Introduction to Library Carpentry
OverviewTeaching: 30 min
Exercises: 0 minQuestions
How can The Carpentries & Library Carpentry help libraries meet the data and software needs of their communities and staff?Objectives
Learn about campus trends in data science.
Understand data science challenges and opportunties for libraries.
Learn how The Carpentries & Library Carpentry works.
See what libraries are doing with The Carpentries & Library Carpentry.
Understand how you can get involved and about training at your institution.
Introduction to Library Carpentry – Teaching Data Science Skills
Who you are?
Start with your background, role at your institution, and what role (or desired role) you have in the Library Carpentry/Carpentries community.
Our aim is to help libraries become data and software savvy.

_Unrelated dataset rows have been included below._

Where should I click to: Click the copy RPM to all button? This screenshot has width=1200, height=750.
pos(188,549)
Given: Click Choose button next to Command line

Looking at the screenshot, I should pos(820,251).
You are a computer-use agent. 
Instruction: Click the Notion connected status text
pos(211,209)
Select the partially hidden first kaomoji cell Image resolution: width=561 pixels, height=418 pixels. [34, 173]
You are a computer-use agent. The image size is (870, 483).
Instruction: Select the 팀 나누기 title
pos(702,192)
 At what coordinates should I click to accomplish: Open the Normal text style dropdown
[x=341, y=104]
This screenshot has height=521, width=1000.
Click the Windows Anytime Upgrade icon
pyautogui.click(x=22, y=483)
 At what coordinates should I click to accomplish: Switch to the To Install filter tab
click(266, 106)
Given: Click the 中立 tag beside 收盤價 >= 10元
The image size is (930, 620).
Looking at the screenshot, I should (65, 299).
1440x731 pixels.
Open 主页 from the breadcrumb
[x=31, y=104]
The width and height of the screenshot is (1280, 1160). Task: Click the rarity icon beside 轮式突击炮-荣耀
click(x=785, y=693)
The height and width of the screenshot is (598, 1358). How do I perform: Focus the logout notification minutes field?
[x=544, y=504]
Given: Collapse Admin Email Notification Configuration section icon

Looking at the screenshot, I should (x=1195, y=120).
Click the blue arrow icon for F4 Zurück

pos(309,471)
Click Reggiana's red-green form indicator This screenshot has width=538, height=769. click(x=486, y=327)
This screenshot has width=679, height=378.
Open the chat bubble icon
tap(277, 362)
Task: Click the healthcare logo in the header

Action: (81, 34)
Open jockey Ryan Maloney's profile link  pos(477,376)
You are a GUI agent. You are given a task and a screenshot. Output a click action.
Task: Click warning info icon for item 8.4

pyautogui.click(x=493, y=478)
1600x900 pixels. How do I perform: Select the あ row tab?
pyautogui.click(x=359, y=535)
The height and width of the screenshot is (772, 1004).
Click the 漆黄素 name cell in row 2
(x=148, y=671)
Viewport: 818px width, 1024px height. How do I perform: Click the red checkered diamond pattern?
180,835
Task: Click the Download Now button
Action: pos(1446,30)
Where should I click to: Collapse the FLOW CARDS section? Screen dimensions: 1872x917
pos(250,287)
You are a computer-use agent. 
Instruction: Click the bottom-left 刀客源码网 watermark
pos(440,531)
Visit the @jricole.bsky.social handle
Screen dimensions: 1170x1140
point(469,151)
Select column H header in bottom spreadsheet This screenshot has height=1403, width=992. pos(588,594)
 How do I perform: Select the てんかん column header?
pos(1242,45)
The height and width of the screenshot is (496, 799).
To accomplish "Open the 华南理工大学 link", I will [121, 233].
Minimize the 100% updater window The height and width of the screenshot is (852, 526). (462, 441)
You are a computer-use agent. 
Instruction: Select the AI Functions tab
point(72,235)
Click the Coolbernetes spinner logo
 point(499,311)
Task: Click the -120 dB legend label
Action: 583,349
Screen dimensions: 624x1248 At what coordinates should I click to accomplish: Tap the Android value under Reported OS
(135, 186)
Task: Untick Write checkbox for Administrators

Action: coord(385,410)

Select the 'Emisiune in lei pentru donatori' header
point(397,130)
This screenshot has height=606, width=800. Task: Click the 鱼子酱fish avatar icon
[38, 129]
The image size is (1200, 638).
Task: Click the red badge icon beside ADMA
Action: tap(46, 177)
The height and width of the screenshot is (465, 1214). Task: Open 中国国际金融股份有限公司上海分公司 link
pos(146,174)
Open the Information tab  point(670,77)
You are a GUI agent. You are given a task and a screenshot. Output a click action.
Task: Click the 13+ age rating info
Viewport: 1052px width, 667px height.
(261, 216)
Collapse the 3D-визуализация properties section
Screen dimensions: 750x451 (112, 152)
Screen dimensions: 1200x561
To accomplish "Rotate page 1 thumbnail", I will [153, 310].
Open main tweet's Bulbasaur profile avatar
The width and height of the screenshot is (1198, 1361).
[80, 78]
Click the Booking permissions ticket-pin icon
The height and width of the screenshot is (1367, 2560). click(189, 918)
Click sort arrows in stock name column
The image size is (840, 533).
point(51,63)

- Campus trends in data science
- Challenges for libraries
- Opportunities for libraries
- The Carpentries - How it works
- Library Carpentry - What libraries are doing
- How to get involved
- Training at your institution
With the emergence of our ability to generate increasing amounts of data, research and work in almost every domain has a data and computational component, including the whole new field of data science.
Libraries are guided by the needs of their communities…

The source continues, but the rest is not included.